THE TASK ▸ Rewrite the entries starting at the line containing "Click the BANK lock logo image" and ending at the line containing "pyautogui.click(x=1196, y=804)", swapping "lock" for "padlock" and keeping everything else the same. Leave out the pictures.

EXTRACTED ENTRIES ▸
+ + + + + + +
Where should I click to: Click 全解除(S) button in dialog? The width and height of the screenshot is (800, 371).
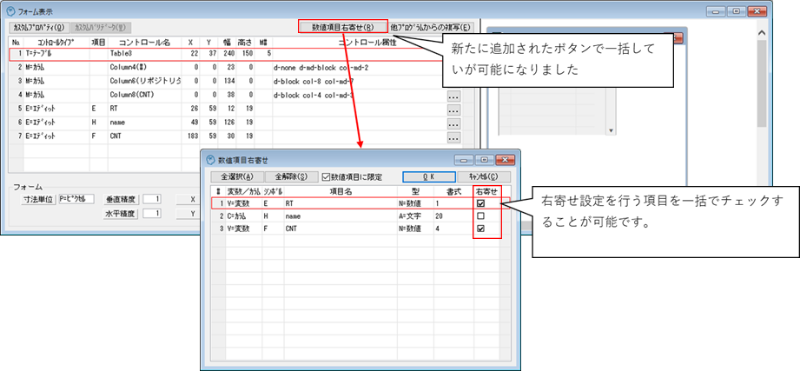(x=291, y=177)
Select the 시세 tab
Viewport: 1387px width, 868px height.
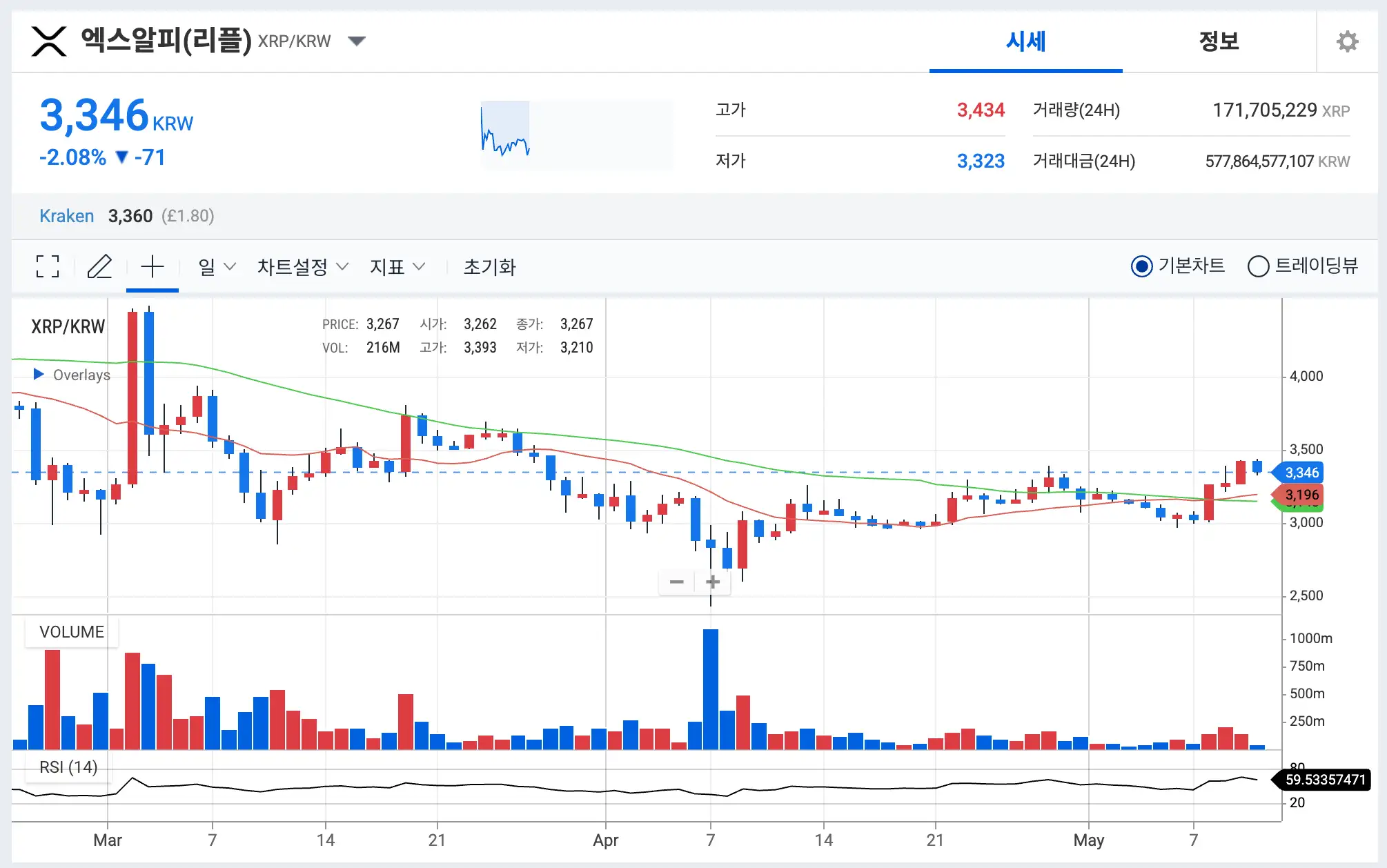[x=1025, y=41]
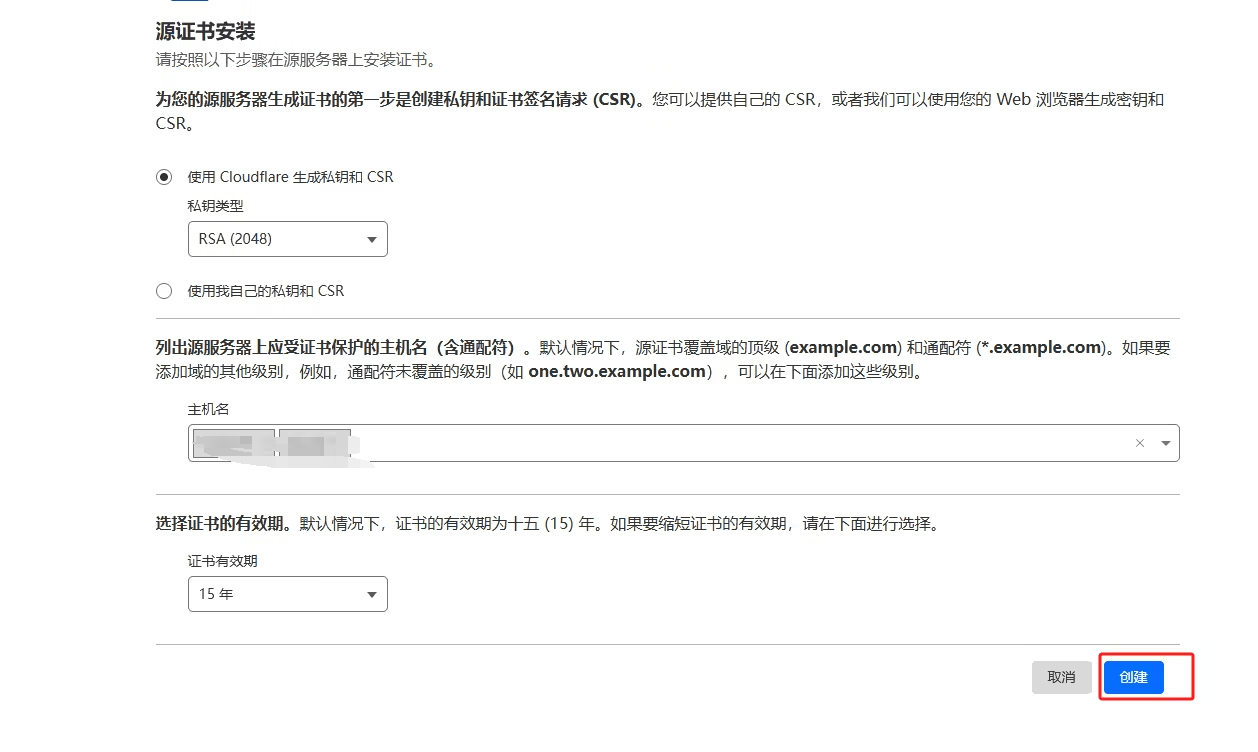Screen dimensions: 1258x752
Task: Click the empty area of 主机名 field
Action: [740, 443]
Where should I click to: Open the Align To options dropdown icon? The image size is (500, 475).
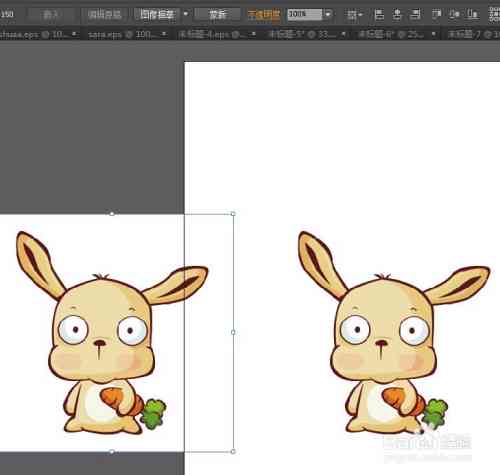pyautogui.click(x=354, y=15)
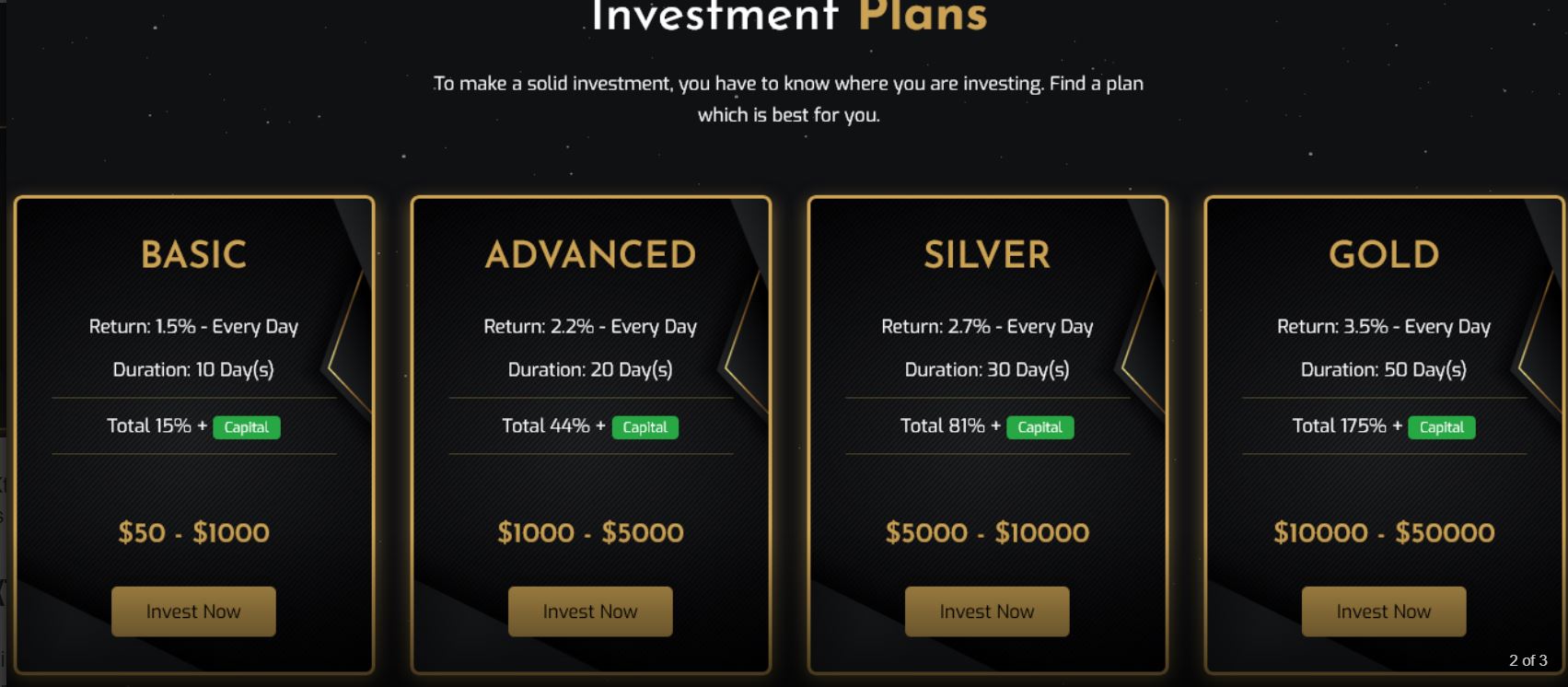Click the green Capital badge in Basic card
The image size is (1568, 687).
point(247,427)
+ + + + + + +
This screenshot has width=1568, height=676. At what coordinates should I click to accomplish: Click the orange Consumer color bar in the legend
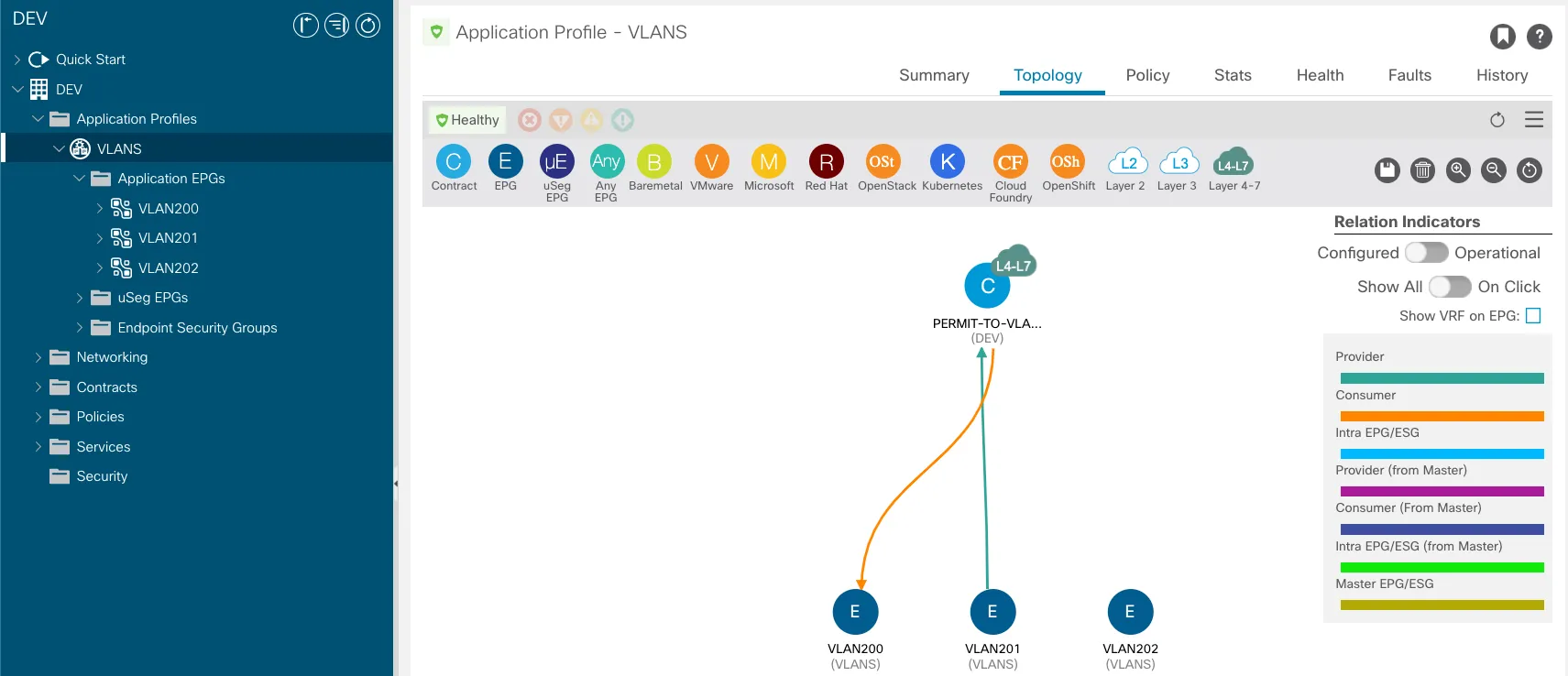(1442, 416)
+ + + + + + +
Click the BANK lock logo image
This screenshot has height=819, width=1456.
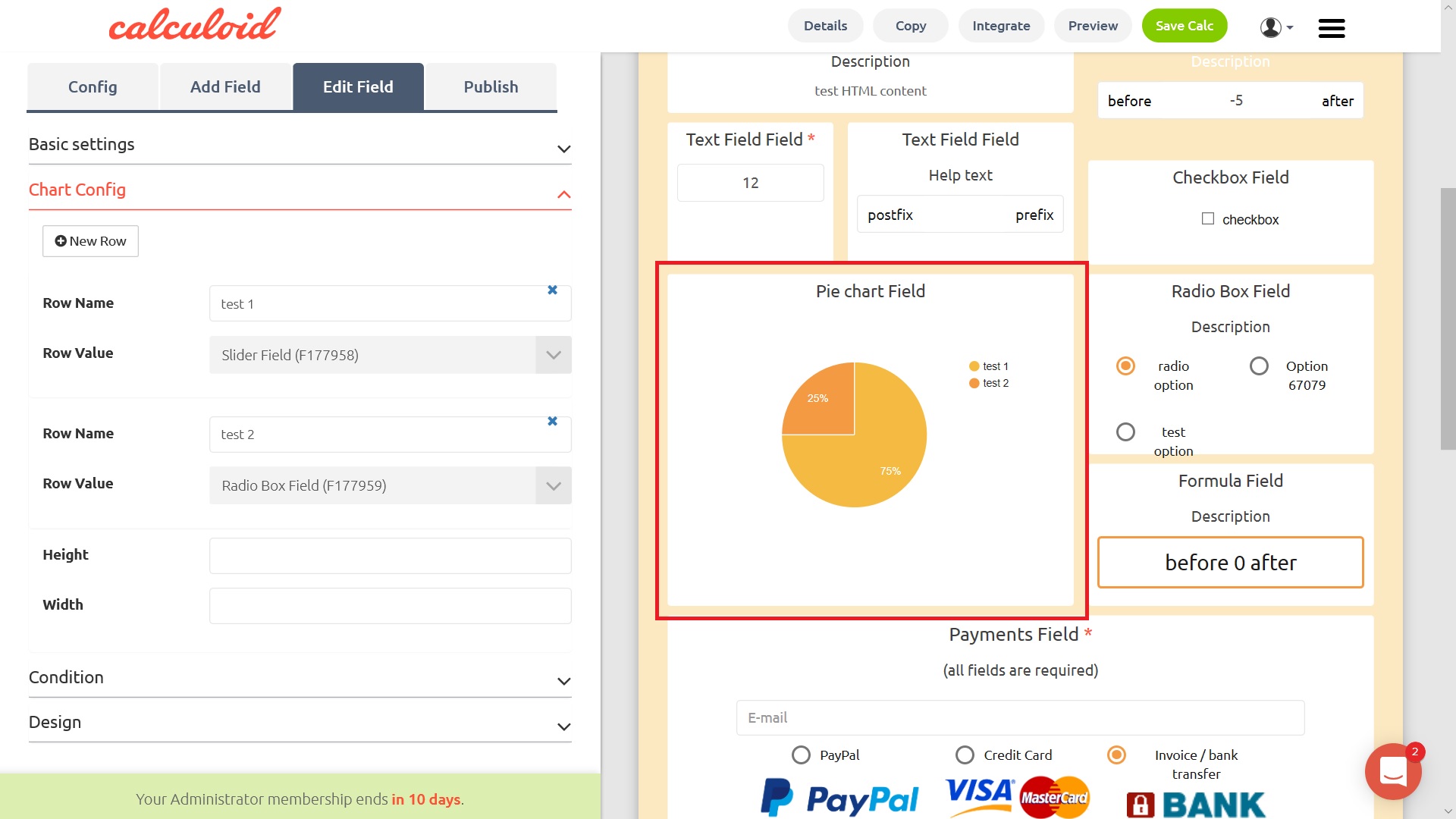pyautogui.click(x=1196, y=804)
+ + + + + + +
SOLUTION TO THE PROBLEM ▸
Click the BANK padlock logo image
This screenshot has height=819, width=1456.
pyautogui.click(x=1196, y=804)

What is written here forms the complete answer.